*** Begin section ***

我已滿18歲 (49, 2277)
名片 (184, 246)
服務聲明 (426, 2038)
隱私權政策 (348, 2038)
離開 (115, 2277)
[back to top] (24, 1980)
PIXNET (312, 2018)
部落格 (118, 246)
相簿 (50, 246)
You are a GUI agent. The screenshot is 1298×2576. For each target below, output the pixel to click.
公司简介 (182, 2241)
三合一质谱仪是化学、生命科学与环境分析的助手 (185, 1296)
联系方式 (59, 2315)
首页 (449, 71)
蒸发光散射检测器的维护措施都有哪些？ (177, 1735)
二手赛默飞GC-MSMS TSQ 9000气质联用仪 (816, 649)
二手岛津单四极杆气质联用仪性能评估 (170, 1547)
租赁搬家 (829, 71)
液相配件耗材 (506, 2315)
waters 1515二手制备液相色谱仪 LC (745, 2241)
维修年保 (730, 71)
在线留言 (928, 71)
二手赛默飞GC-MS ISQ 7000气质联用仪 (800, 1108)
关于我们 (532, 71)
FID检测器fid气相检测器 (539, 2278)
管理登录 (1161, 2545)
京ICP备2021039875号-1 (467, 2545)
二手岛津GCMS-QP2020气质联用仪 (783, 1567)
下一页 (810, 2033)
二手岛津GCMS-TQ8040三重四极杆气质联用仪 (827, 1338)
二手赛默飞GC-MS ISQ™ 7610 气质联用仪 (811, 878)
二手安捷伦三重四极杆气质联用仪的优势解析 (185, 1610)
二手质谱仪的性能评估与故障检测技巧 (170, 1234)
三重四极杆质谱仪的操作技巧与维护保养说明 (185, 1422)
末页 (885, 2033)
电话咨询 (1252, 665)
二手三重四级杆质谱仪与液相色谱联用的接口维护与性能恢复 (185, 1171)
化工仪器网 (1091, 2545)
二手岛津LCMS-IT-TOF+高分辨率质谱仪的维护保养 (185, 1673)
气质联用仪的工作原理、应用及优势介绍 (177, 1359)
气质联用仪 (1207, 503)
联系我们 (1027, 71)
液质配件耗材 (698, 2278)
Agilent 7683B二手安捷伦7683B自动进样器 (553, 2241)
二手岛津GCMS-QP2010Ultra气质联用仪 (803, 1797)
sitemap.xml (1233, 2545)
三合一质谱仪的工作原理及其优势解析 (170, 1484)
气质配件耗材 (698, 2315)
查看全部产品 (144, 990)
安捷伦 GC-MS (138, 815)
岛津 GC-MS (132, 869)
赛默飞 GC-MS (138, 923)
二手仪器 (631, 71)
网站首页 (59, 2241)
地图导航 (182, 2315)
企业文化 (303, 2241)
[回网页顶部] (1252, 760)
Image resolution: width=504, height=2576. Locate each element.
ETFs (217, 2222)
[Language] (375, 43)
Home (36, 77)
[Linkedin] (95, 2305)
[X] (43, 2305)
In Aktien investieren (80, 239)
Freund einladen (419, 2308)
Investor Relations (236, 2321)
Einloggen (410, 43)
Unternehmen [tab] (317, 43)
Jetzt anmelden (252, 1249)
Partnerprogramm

*** End section ***

> **ABOUT THIS TASK**
Wherever a line above includes the string "each", count it; give only the final tally.

> **EXPECTED OUTPUT**
2